Hourly Rate Gap Widens as Top Billers at Biggest Firms Leave Others Behind
It's easy to be impressed by individual partner rates approaching $2,000 an hour, but the widening gap between whole categories of law firms may mean more for the industry's future.
May 17, 2018 at 05:51 PM
4 minute read
With outsized billing rates making even mainstream news reports—a Kirkland & Ellis partner's $1,745 hourly rate in the Toys R Us bankruptcy recently caught the attention of The New York Times—there's no question clients are watching the numbers closely.
But are they balking? It depends who you ask.
The vast range of pricing markets in the legal business means some Big Law partners have long operated on a different playing field from their counterparts elsewhere when it comes to billing rates.
As stratification between the very top firms and the rest of the Am Law 100 and NLJ 500 grows ever more pronounced, that billing chasm is only growing wider.

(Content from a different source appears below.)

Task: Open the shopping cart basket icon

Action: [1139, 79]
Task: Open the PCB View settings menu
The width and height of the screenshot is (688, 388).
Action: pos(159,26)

Jim Cotterman, principal at Altman Weil, noted that only a handful of firms truly compete for the work at the top of the rate spectrum.
“It is important to note that the very top-end dynamics appear very different from those firms just outside of there, and for much of the rest of the profession,” Cotterman said in an email. “The top-end firms appear to be able to raise rates at a level greater than inflation, sustain those increases all the way to collections and without diminishing demand.”
And, Cotterman noted, other firms aren't realizing significantly greater gains even when they are raising their published rates. “Much of the rest of the market must be much more restrained increasing rates, may give much of the increase back in discounts, billing adjustments and receivable adjustments, and may experience a decrease in demand as a result,” he said.
Uniform rate increases may not be quite as common as they once were. Lisa Smith, head of Fairfax Associates' Washington, D.C., office, said she has witnessed firms looking at rate increases more selectively; person by person and practice by practice. Smith said she has noticed less of a focus on increasing all partners of the same seniority level at a certain rate.
At smaller and midsize firms, the top-end rates hit a ceiling that appears to be spread out across a fairly narrow group atop the firm's partnership, Smith said. Bigger firms, she added, were much more likely to push the most senior or most valuable partners' rates up.
“The interesting thing we see at smaller and midsize firms is rate compression,” Smith said.
The growing divide between the top 50 firms and the rest of the pack is partially attributable to the brand dominance of leading firms, said Jeff Grossman, managing director of Wells Fargo Specialty Group in North Carolina. Grossman said strong practice areas, particularly in transactional matters and M&A, alongside prudent fiscal management at premier Big Law firms, has increased the gap.
The gap between the largest Big Law firms and all others appears evident in new data collected by ALM Intelligence, which culled billing rate information from bankruptcy filings and other sources. For example, the data show an average partner billing rate at Jones Day of $950, while the average partner billing rate across all firms included in the data was $804.87. ALM analyzed partner billing rates data from 53 individual firms.
Other surveys found starker differences. Partner hourly rates at the largest 50 firms—having more than 750 lawyers—recorded billable rates that are 40 percent greater than firms with 501 to 750 lawyers, according to an 2017 analysis from CounselLink, a LexisNexis subsidiary. CounselLink's data found the gap grew 10 percent over the previous year.
Jeffrey Lowe, managing partner of Major, Lindsey & Africa's D.C. office, said the strong economy in 2017 “absolutely” emboldened firms to raise billing rates, but the rate of billing growth isn't quite back to its pre-recession levels.
Lowe said the recession shifted how clients view their role in determining rates, and many clients have become more sensitive. A vast majority of cases involve a discussion of what the rates are going to be, Lowe said, leading to firms deciding to set artificially high rack rates.